_WHAT IS NEEDED_
Rewrite the material from its start through the line containing "textual-info-button: Textual Info is", with "screenshot" replaced by "image" and everything else left unchanged. Leave the pictures out of your answer.

_Entries taken from a collection_
--*--

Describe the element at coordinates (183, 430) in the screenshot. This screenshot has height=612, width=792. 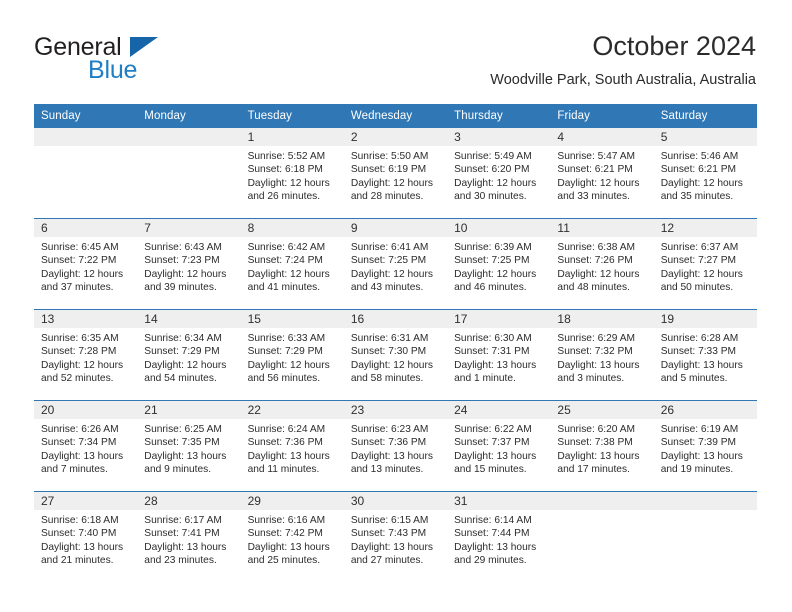
I see `sunrise-text: Sunrise: 6:25 AM` at that location.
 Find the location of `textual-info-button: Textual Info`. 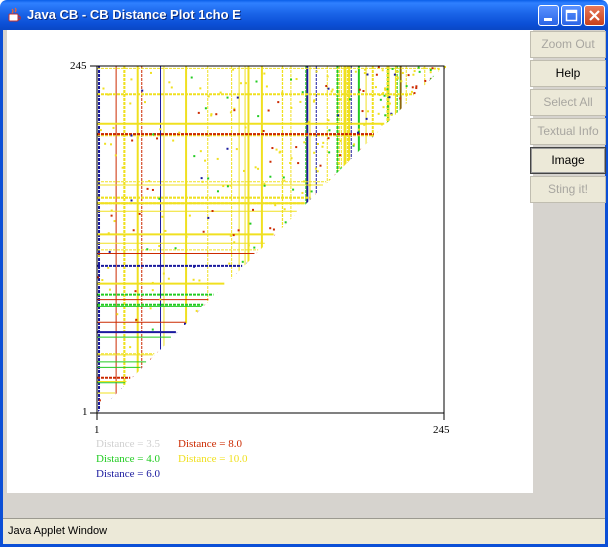

textual-info-button: Textual Info is located at coordinates (568, 132).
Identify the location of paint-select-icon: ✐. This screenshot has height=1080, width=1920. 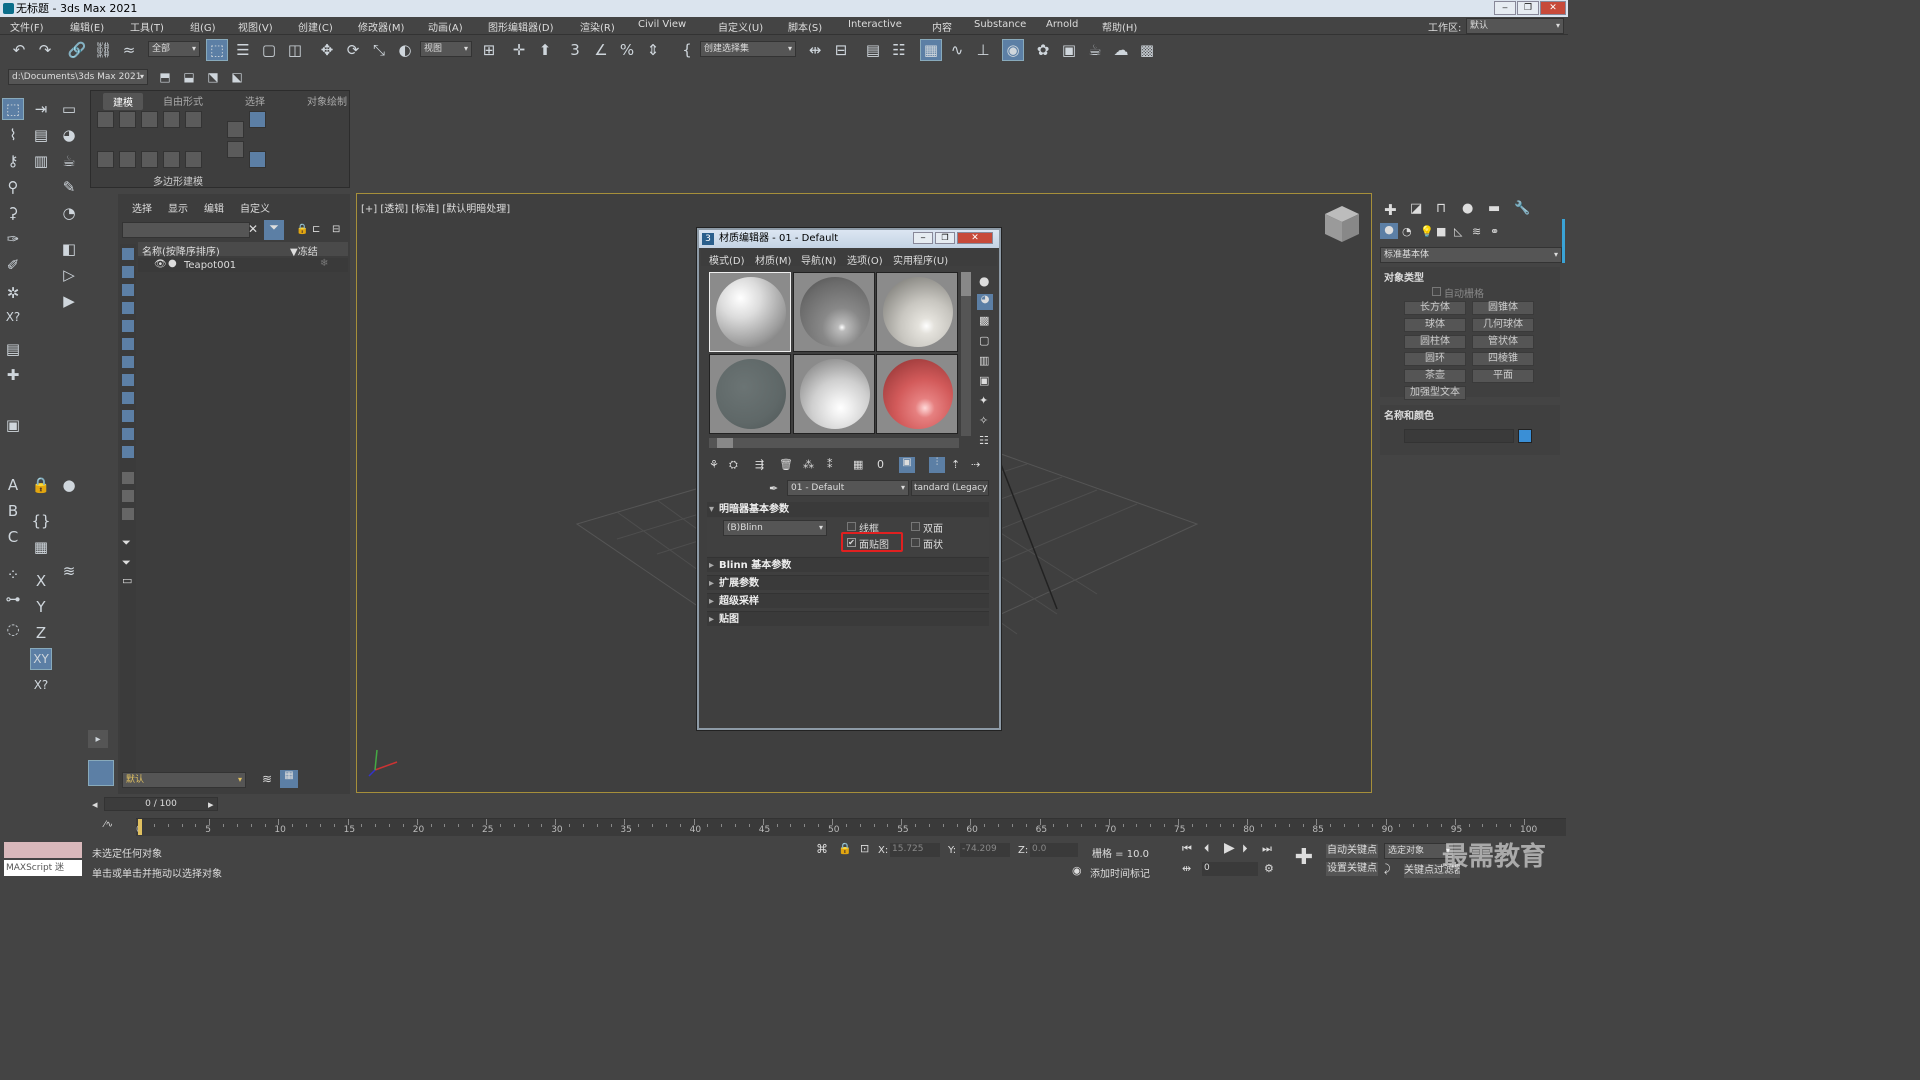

--*--

_RESPONSE AREA_
Describe the element at coordinates (183, 430) in the image. This image has height=612, width=792. 
I see `sunrise-text: Sunrise: 6:25 AM` at that location.
 Find the location of `textual-info-button: Textual Info`. 

textual-info-button: Textual Info is located at coordinates (568, 132).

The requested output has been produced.